A recent study revealed that the famous Zion National Park in Utah, USA, was formed as a result of an enormous landslide that significantly altered the topography of the area, and still continues to do so.
The study, conducted by a team of scientists at the University of Utah, was reported in the June 2016 issue of GSA Today, the journal published by the Geological Society of America. According to the study, the landslide that transformed the canyon consisted 286 million cubic meters of rocks that came rushing down from the neighboring Sentinel Mountain around 4,800 years ago.

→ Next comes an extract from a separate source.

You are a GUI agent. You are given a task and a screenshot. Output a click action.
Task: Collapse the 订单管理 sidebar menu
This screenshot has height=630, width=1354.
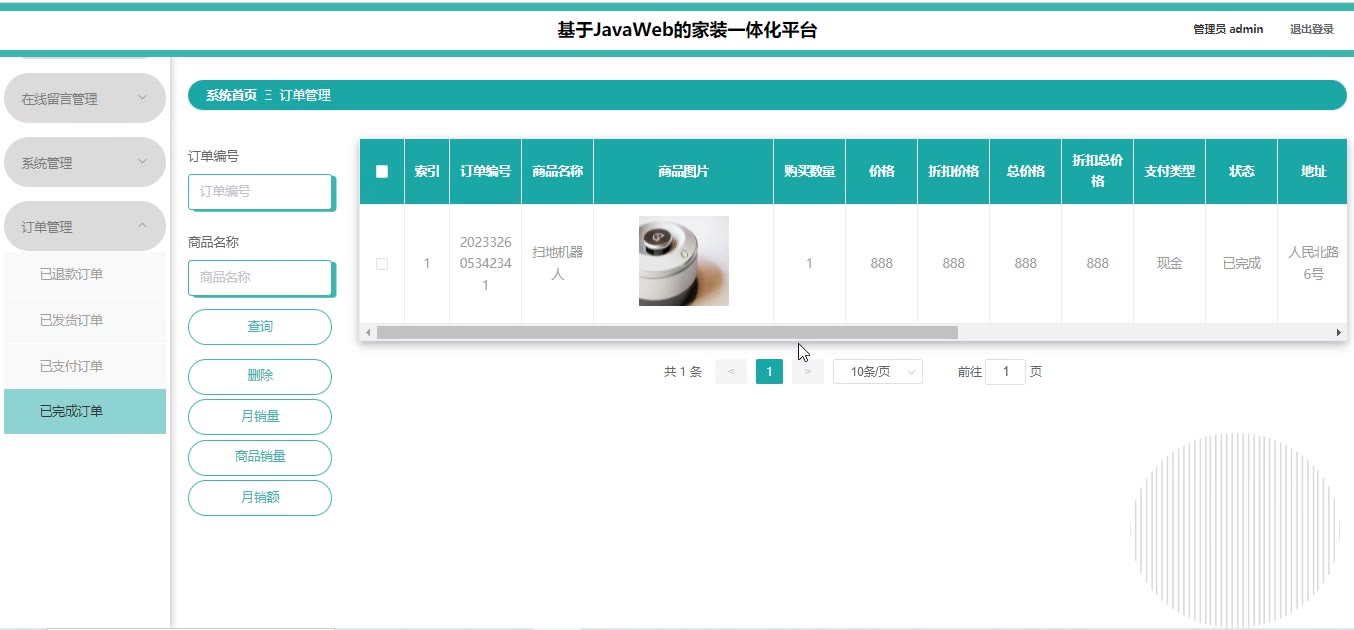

In a University of Utah news release, the lead author of the study and Assistant Professor of Geology and Geophysics at the University, Jeff Moore, stated that the rocks from the avalanche moved at an average speed of 112 meters per hour, and it had taken only a minute for the devastation to occur.
According to GSA Today, the debris blocked the path of the Virgin River that flows through the National Park, creating a dam and, consequently, a lake. The Sentinel Lake is estimated to have been spread over approximately 2.4 square kilometers in what is now the valley floor of Zion canyon. It was stable for around 700 years, after which it was overrun by the sediments accumulated in it by the Virgin River. The former site of the lake is now smooth and flat, a major attraction to tourists at the Zion National Park.
According to the University news report, Moore calculated that the river has eroded away almost half of the debris deposited by the landslide 4,800 years ago. He speculated that if this continued, then in another several thousand years, the area would revert again to being a steep, narrow and rocky canyon. He went on to describe the rock avalanche as a minute with up to 10,000 years of consequences.